Copy the lines below word for word, starting with the line that contains "Task: Click the Storage drive icon" and going on through the line that contains "click(x=450, y=113)".

____________

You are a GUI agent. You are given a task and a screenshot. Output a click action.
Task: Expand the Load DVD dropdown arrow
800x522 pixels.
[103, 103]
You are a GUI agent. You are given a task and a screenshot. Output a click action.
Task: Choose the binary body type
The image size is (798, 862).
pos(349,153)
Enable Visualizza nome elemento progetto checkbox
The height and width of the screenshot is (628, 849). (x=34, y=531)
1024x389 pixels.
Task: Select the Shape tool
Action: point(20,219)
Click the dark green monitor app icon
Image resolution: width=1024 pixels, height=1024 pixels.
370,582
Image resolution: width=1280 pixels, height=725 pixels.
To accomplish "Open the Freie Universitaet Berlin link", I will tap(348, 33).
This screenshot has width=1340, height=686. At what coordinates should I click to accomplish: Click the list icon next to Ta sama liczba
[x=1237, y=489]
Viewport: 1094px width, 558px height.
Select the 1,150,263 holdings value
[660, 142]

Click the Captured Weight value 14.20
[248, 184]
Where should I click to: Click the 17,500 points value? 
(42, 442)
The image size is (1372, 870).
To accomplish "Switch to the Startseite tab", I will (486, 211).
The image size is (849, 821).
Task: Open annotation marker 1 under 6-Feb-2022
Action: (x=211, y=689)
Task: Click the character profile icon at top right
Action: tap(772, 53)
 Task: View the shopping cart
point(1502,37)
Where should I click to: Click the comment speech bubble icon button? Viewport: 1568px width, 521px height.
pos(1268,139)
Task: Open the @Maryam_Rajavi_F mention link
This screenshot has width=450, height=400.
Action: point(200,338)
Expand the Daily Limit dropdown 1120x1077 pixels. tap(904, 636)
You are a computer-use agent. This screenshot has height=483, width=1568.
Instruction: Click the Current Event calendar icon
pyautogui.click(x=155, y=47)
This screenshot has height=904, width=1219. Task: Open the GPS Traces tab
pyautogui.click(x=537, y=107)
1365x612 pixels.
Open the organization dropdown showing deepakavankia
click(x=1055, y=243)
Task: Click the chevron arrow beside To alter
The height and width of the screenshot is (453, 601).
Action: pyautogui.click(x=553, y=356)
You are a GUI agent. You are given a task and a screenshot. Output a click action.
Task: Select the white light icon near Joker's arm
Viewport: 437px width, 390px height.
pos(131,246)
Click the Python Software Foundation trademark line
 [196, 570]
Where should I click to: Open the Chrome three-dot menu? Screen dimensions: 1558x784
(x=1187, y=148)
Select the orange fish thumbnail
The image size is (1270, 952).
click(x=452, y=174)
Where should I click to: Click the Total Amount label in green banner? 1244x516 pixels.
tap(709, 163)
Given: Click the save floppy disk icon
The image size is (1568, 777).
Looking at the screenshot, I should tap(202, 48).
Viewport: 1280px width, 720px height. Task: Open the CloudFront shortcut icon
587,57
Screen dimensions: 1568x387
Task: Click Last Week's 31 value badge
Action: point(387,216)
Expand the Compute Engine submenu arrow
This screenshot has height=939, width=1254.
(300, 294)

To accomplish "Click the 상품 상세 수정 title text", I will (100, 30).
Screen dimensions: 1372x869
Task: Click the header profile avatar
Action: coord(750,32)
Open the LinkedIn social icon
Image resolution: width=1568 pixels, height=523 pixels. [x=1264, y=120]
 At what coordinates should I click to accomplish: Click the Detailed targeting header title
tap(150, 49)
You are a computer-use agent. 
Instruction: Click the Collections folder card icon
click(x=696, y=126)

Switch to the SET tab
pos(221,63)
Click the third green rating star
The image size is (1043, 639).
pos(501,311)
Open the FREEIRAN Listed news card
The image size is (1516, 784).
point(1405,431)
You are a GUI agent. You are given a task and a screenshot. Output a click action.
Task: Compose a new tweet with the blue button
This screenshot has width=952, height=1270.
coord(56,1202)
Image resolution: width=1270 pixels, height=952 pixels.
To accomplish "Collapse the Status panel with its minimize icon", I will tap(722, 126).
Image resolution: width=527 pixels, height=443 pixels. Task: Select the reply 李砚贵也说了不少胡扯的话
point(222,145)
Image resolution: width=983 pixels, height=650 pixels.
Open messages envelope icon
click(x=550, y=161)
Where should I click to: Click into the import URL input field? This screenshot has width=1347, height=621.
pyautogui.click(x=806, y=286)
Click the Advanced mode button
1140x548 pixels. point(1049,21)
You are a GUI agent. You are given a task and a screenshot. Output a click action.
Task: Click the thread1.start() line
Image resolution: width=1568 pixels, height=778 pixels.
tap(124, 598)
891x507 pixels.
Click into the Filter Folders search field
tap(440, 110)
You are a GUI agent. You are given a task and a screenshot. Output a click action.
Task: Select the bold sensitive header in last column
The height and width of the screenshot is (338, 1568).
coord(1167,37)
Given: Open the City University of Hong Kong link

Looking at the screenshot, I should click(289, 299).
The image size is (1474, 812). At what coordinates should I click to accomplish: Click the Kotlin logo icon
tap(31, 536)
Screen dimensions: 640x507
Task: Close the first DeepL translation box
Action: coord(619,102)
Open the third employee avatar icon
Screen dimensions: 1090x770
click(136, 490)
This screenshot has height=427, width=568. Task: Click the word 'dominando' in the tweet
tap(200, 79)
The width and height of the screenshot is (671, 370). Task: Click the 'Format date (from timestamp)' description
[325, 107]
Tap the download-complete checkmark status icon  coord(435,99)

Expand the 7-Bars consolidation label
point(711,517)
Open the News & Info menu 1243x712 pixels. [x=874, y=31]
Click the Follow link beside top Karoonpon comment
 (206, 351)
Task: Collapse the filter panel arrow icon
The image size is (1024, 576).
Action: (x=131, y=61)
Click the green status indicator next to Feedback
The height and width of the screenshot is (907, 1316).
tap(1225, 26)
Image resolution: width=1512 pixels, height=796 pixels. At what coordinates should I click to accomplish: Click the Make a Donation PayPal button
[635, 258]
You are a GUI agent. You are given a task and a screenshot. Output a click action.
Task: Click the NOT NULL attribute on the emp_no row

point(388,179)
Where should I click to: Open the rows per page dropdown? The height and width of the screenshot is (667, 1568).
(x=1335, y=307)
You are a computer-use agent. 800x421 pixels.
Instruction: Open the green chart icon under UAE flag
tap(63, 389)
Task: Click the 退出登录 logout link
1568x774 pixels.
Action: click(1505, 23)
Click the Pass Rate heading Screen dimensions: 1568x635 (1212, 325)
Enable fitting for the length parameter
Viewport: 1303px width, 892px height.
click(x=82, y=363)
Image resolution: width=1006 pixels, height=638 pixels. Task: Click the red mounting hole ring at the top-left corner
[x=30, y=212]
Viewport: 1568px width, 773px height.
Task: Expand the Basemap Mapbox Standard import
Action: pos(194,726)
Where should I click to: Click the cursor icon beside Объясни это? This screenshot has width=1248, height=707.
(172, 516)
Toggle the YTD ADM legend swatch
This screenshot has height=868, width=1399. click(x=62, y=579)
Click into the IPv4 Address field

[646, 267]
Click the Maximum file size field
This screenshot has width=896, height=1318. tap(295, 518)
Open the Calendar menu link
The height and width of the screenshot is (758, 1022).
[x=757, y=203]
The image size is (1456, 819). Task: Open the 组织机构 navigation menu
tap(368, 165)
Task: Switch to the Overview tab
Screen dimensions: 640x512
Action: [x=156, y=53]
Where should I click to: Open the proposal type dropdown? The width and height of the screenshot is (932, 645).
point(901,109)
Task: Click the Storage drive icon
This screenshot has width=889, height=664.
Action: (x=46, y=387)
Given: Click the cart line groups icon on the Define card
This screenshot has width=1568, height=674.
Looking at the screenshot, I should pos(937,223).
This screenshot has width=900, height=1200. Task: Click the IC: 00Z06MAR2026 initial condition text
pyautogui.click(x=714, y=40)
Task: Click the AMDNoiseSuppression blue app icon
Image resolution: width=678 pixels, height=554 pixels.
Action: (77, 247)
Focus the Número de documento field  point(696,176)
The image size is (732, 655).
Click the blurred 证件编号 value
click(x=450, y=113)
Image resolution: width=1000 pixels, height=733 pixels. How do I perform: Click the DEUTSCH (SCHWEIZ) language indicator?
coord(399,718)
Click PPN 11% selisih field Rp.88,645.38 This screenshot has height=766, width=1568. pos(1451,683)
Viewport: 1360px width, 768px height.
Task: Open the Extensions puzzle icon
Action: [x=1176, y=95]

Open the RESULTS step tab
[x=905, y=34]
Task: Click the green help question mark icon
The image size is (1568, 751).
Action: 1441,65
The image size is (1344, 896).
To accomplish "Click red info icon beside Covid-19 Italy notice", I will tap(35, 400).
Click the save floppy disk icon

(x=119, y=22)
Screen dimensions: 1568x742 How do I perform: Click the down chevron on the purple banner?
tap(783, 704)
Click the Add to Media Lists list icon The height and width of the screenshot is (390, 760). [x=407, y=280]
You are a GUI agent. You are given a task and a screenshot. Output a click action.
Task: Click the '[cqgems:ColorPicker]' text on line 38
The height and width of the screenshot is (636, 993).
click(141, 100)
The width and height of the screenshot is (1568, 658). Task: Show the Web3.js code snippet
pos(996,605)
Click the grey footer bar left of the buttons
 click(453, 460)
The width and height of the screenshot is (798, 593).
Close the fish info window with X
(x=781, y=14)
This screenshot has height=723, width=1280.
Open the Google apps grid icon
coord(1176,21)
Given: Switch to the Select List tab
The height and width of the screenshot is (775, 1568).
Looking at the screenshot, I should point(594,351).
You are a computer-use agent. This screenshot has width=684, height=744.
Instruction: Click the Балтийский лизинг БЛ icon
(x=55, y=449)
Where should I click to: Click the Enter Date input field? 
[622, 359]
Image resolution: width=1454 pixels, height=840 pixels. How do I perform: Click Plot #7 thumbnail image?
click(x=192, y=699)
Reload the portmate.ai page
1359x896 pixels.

____________

**RESPONSE TO THIS TASK:**
Task: Click the Storage drive icon
This screenshot has width=889, height=664.
Action: (x=46, y=387)
Given: Click the cart line groups icon on the Define card
This screenshot has width=1568, height=674.
Looking at the screenshot, I should pos(937,223).
This screenshot has width=900, height=1200. Task: Click the IC: 00Z06MAR2026 initial condition text
pyautogui.click(x=714, y=40)
Task: Click the AMDNoiseSuppression blue app icon
Image resolution: width=678 pixels, height=554 pixels.
Action: (77, 247)
Focus the Número de documento field  point(696,176)
The image size is (732, 655).
Click the blurred 证件编号 value
click(x=450, y=113)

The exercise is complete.